**Extracted information:**
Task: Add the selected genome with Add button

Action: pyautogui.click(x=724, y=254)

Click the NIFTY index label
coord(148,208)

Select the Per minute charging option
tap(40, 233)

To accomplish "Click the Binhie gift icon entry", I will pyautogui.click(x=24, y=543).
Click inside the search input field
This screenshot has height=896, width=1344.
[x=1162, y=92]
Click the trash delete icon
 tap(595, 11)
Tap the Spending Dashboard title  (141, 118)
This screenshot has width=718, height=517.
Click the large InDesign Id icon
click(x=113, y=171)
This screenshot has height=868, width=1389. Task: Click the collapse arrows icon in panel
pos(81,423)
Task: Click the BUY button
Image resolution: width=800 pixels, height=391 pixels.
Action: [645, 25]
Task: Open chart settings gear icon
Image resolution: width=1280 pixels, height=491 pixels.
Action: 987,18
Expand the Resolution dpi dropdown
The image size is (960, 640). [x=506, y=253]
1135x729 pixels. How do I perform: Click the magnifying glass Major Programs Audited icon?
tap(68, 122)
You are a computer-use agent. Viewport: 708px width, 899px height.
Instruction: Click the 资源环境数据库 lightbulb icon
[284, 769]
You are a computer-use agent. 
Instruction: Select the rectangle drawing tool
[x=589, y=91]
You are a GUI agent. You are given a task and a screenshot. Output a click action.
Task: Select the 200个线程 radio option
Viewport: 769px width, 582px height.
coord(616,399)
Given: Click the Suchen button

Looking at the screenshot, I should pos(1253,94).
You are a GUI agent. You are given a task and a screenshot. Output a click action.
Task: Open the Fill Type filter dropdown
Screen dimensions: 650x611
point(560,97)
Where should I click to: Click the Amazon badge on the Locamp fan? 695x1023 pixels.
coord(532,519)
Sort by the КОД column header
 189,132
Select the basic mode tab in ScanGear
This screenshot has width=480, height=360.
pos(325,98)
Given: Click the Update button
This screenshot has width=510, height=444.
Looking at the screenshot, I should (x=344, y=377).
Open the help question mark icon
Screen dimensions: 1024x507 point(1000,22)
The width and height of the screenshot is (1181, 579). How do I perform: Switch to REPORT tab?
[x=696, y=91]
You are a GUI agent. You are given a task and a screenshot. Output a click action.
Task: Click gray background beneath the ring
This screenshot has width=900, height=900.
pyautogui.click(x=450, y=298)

**Assignment:**
Each line of the data must be retyped exactly.

**Output:**
Task: Add the selected genome with Add button

Action: pyautogui.click(x=724, y=254)

Click the NIFTY index label
coord(148,208)

Select the Per minute charging option
tap(40, 233)

To accomplish "Click the Binhie gift icon entry", I will pyautogui.click(x=24, y=543).
Click inside the search input field
This screenshot has height=896, width=1344.
[x=1162, y=92]
Click the trash delete icon
 tap(595, 11)
Tap the Spending Dashboard title  (141, 118)
This screenshot has width=718, height=517.
Click the large InDesign Id icon
click(x=113, y=171)
This screenshot has height=868, width=1389. Task: Click the collapse arrows icon in panel
pos(81,423)
Task: Click the BUY button
Image resolution: width=800 pixels, height=391 pixels.
Action: [645, 25]
Task: Open chart settings gear icon
Image resolution: width=1280 pixels, height=491 pixels.
Action: 987,18
Expand the Resolution dpi dropdown
The image size is (960, 640). [x=506, y=253]
1135x729 pixels. How do I perform: Click the magnifying glass Major Programs Audited icon?
tap(68, 122)
You are a computer-use agent. Viewport: 708px width, 899px height.
Instruction: Click the 资源环境数据库 lightbulb icon
[284, 769]
You are a computer-use agent. 
Instruction: Select the rectangle drawing tool
[x=589, y=91]
You are a GUI agent. You are given a task and a screenshot. Output a click action.
Task: Select the 200个线程 radio option
Viewport: 769px width, 582px height.
coord(616,399)
Given: Click the Suchen button

Looking at the screenshot, I should pos(1253,94).
You are a GUI agent. You are given a task and a screenshot. Output a click action.
Task: Open the Fill Type filter dropdown
Screen dimensions: 650x611
point(560,97)
Where should I click to: Click the Amazon badge on the Locamp fan? 695x1023 pixels.
coord(532,519)
Sort by the КОД column header
 189,132
Select the basic mode tab in ScanGear
This screenshot has width=480, height=360.
pos(325,98)
Given: Click the Update button
This screenshot has width=510, height=444.
Looking at the screenshot, I should (x=344, y=377).
Open the help question mark icon
Screen dimensions: 1024x507 point(1000,22)
The width and height of the screenshot is (1181, 579). How do I perform: Switch to REPORT tab?
[x=696, y=91]
You are a GUI agent. You are given a task and a screenshot. Output a click action.
Task: Click gray background beneath the ring
This screenshot has width=900, height=900.
pyautogui.click(x=450, y=298)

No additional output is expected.